Trecho
'''
As estratégias de onda vermelha, onda roxa, etc, foram baseadas em outros governos? Elas deram certo aqui no Brasil?
Essa parametrização feita aqui foi adaptada para o nosso contexto, mas ainda sim com falhas importantes, principalmente da comunicação às pessoas de como estava acontecendo, por que e como as pessoas poderiam aderir a isso de uma forma melhor. Acima de toda ciência que a gente utiliza para embasar essas estratégias, está a compreensão da população. Se a população não compreender o que está acontecendo, nós não temos a adesão dessas pessoas.
 

''Saúde pública não existe sem o povo, não existe gestor que aponte alguma coisa sem que a população seja parceira nisso''

Luana Araújo, médica infectologista e epidemiologista


 
Então, por mais que existam essas tentativas, acho que nós falhamos em algumas circunstâncias que não trouxeram o melhor dos resultados. Sim, essas estratégias feitas de formas mais abrangentes, funcionaram muito bem em outros países.

Quais perguntas ainda permanecem sem resposta sobre a infecção pelo coronavírus?
'''
Material para análise
'''
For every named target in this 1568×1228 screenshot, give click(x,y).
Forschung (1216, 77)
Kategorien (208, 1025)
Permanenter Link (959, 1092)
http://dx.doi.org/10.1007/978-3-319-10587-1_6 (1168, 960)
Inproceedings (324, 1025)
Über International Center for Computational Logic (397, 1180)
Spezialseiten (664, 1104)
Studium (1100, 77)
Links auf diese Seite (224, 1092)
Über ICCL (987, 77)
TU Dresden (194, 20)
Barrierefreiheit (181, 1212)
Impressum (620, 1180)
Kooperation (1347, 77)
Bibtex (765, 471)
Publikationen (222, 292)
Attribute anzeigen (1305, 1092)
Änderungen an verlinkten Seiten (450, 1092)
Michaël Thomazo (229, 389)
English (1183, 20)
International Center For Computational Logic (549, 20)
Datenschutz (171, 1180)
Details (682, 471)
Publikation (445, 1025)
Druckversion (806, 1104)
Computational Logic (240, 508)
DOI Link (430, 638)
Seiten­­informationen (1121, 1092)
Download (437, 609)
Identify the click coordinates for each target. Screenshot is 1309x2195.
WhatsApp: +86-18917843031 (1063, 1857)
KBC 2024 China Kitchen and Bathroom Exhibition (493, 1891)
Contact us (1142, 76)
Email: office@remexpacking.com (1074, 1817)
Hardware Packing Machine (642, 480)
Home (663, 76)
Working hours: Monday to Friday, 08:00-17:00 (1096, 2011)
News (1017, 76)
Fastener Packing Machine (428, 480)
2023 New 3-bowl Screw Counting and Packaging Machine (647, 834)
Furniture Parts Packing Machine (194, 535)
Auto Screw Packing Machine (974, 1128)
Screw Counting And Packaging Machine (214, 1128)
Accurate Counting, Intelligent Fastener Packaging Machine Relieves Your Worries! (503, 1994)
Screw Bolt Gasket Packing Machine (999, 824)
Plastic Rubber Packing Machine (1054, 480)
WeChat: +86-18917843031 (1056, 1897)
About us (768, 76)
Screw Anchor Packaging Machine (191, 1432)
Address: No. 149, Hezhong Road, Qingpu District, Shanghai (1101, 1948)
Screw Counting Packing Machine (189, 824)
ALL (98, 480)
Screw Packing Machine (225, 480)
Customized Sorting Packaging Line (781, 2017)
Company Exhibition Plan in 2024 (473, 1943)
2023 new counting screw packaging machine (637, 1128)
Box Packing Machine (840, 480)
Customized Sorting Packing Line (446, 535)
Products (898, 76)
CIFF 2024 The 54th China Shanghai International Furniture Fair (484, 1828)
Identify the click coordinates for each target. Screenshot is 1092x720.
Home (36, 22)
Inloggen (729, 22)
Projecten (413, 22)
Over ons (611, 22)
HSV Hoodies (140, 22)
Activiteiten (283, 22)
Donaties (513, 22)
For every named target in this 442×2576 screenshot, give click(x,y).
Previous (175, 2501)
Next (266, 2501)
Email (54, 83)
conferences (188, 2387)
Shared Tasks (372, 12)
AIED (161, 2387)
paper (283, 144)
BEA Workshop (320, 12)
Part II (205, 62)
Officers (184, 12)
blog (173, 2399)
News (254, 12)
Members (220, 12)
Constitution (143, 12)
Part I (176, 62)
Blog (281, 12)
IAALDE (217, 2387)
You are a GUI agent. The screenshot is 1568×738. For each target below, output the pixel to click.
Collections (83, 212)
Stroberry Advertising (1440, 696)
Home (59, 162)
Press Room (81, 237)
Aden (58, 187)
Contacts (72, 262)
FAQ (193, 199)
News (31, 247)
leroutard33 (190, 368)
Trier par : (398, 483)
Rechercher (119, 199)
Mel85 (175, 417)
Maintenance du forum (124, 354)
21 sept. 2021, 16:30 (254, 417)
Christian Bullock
'''
O que fazer
1/ Copie todas as frases interrogativas da entrevista sobre o coronavírus, na ordem em que aparecem.
2/ Continue a entrevista sobre o coronavírus a partir da última pergunta, com a resposta da entrevistada.

Respostas
1/
As estratégias de onda vermelha, onda roxa, etc, foram baseadas em outros governos?
Elas deram certo aqui no Brasil?
Quais perguntas ainda permanecem sem resposta sobre a infecção pelo coronavírus?

2/
Muitas perguntas ainda permanecem sem resposta. Quais são exatamente os fatores de risco para uma doença mais grave? Existe forma da gente antecipar isso e conseguir apontar para as pessoas o melhor caminho de cuidado? Na vacinação, exatamente o que vamos conseguir de resultado diante de todo esforço que estamos vendo? O mix de vacina que a gente tem é suficiente para atender as necessidades globais? O ritmo que a gente está fazendo vai proteger todos? Porque a gente já sabe que não é só uma questão de eficácia de vacinação, é uma questão de velocidade de ação e que se em algum lugar do mundo permanece não vacinado, esse lugar se torna um santuário para o vírus conseguir se multiplicar e produzir novas variantes que podem colocar o resto do mundo inteiro a perder do novo.
 
Não é só o nosso mix de vacinas, estamos no ritmo adequado para isso? Quais são as consequências do COVID-19 a longo prazo? Sabemos que são consequências individuais em vários sistemas, consequências cardiovasculares, cerebrais, temos problemas na emergência de doenças como diabetes. A gente já sabe que o vírus deflagra muita coisa no organismo das pessoas, então qual é o tamanho disso e qual o impacto vai ter no sistema de saúde? A ideia de deixar correr solta um vírus sem a estratégia adequada da sua contenção vai nos levar a que ponto, que momento em termos de saúde pública?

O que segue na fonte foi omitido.